My column last week, "Ariel Sharon's Folly," noted the likelihood that more than 8,000 Israelis living in Gaza will soon be removed by their own government, with force, if necessary. I called this step historically unprecedented and then challenged the reader to name "another democracy that has forcibly removed thousands its own citizens from their lawful homes."
Eminent domain, a government prerogative properly used "to build roads, public works and the like" but often abused these days to encourage commercial projects. As a writer puts it, "American state and local governments, through a commonplace abuse of eminent domain, displace thousands of American citizens each year. Not exactly the same as Sharon's proposal, sure, but just as insidious for its creeping power over property rights." Three correspondents specifically refer to cases where their own families were evicted: the Tennessee Valley Authority which in 1933-35 forcibly evicted thousands of citizens to build the Norris Dam; Boston, in the 1960s, when hundreds of homes were seized to make way for a highway; and a Los Angeles project to build a shopping center. The case of the Navajos in the Joint Use Area with the Hopis in Arizona is also mentioned, as is the use of eminent domain in Australia.
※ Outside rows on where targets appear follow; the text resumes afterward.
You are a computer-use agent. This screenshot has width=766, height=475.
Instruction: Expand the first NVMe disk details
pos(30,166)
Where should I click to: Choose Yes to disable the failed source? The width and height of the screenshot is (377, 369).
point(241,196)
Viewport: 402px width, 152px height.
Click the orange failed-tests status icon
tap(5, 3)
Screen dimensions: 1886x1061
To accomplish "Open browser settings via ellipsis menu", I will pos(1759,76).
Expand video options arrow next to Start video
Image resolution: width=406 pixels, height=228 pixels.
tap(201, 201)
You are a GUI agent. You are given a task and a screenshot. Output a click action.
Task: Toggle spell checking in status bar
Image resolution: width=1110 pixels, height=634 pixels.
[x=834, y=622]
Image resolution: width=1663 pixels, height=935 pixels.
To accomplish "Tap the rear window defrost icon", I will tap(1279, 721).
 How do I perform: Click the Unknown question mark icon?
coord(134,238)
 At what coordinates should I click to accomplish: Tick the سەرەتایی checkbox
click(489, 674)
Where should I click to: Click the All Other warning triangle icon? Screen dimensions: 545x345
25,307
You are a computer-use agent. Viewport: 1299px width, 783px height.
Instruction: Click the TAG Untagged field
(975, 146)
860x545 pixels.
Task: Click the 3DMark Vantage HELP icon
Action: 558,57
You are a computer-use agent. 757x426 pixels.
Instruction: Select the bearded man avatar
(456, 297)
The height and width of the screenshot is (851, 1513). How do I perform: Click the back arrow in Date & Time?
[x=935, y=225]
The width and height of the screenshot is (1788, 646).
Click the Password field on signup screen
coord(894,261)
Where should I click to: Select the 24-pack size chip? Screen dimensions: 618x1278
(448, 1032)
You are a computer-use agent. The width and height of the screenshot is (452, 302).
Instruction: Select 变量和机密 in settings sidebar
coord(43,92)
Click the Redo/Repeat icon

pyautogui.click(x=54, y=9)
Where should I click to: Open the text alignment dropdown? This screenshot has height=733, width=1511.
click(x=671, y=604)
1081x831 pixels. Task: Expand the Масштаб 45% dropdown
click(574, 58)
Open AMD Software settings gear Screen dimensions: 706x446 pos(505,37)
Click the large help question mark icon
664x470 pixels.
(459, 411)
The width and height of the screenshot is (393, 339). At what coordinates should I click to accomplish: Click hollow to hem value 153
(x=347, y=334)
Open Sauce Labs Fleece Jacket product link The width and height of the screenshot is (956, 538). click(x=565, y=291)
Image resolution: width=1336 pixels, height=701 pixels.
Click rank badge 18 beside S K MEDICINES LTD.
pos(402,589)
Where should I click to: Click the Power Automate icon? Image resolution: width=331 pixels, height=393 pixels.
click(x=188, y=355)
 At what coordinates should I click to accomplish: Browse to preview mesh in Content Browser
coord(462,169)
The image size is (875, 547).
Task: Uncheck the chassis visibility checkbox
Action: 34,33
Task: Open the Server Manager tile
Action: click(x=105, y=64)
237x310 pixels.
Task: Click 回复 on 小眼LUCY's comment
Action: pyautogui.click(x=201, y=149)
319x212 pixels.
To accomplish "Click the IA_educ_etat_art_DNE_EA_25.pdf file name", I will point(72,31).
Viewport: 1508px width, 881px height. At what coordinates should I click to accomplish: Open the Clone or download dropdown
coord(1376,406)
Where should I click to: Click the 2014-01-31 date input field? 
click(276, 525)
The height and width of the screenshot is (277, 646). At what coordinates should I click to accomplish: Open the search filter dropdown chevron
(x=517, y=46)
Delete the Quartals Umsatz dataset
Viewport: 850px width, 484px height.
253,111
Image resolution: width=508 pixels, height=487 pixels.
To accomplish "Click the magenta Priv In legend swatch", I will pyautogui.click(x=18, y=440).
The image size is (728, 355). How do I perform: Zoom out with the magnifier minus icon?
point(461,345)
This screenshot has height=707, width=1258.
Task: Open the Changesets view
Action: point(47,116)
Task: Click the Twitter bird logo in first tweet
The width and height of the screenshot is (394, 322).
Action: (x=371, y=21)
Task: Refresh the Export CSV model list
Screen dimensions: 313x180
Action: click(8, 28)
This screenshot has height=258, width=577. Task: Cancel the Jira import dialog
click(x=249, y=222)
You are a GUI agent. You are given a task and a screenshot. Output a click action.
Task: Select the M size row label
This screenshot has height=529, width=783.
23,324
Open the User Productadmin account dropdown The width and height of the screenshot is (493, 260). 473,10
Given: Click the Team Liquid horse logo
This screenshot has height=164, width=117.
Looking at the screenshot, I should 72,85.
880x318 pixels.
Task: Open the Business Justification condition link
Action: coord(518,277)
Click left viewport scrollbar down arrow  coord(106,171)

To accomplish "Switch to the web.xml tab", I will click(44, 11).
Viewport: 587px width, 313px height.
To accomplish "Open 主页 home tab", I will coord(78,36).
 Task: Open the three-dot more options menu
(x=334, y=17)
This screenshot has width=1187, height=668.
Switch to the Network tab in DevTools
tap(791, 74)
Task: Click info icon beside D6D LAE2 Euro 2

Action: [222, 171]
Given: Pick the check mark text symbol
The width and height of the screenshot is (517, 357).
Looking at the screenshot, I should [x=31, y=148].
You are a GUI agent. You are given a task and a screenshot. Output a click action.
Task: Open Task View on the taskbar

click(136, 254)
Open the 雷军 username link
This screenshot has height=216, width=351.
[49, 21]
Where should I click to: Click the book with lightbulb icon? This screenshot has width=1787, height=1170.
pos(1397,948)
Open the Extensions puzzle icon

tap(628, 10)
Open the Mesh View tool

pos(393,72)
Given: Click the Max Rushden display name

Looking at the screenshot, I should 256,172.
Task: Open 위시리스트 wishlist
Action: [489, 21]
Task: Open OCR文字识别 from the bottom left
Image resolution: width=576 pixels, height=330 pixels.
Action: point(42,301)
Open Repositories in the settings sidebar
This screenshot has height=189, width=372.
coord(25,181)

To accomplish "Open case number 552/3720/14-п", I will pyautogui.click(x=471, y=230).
Japanese internment in the United States during World War II: "The United States removed many American citizens of Japanese descent from their lawful homes and placed them in camps during World War II."
Cases of "ethnic cleansing," where a population perceived as foreign is thrown out of its homes and even out of the country. Examples include the American Indians, the victims of Nazism and apartheid South Africa, Germans after World War II, Muslims in India in 1947, and Russians in the Baltic States in 1991.
I don't see any of these categories comparable to the case at hand. As one commentator says about eminent domain, it "applies to ALL citizens regardless of skin color, nationality or creed that live and own property in the area which is to be used for public development. … nothing of the sort is scheduled to happen [in Gaza]. Instead ONLY JEWISH residents are to be forcefully removed." Another reader concludes: "There is no conceptual equivalence whatever between what 'eminent domain' means in terms of its core concepts of 'development' and 'benefit,' and what Sharon is planning." Precisely.
As for the Japanese internment, this involved the temporary relocation of citizens, not a permanent move nor the razing of their houses. Again, there is no comparison with what Sharon is doing.
Ethnic cleansing is hardly comparable to the Gaza situation, if only because the government and the evicted citizens are alike ethnically, and Israeli citizens are being returned to the heartland, not expelled.
Two other suggestions bear notice. General Charles de Gaulle, "elected under the slogan of Algerie française, immediately after his election began the withdrawal of French troops, thereby laying the basis for Algerian independence." This would count as a very close precedent had de Gaulle required French citizens in Algeria to leave, but he did not do that. In fact, the French government did not expect the exodus of nearly a million pieds noirs and Jews in just a few months in 1962:
The motto among the European and Jewish community was "Suitcase or coffin" ("La valise ou le cercueil"). The French government had not planned that such a massive number would leave, at the most it estimated that maybe 200,000 or 300,000 may chose to go to metropolitan France temporarily. Consequently, nothing was planned for their return, and many had to sleep in streets or abandoned farms on their arrival in metropolitan France.
De Gaulle let the French citizens in Algeria decide their own future, whether to stay or leave; this is a policy, incidentally, that I have recommended to the Israeli leadership for Israelis in Gaza.
The best analogy proposed was the razing of Africville, Nova Scotia. The authorities in 1965 bulldozed this, Canada's oldest and largest black settlement, to the ground, but it was done in the name of slum clearance, not relocation.
Reviewing these replies to my challenge confirms me in my view that what the Israeli authorities are about to do to their citizens in Gaza has no historical precedent.
Sep. 22, 2010 update: Robert Aumann makes a complementary point: "The expulsion from Gaza is unprecedented. Jews have been expelled throughout history, but we own the dubious distinction of being the first people to have expelled ourselves."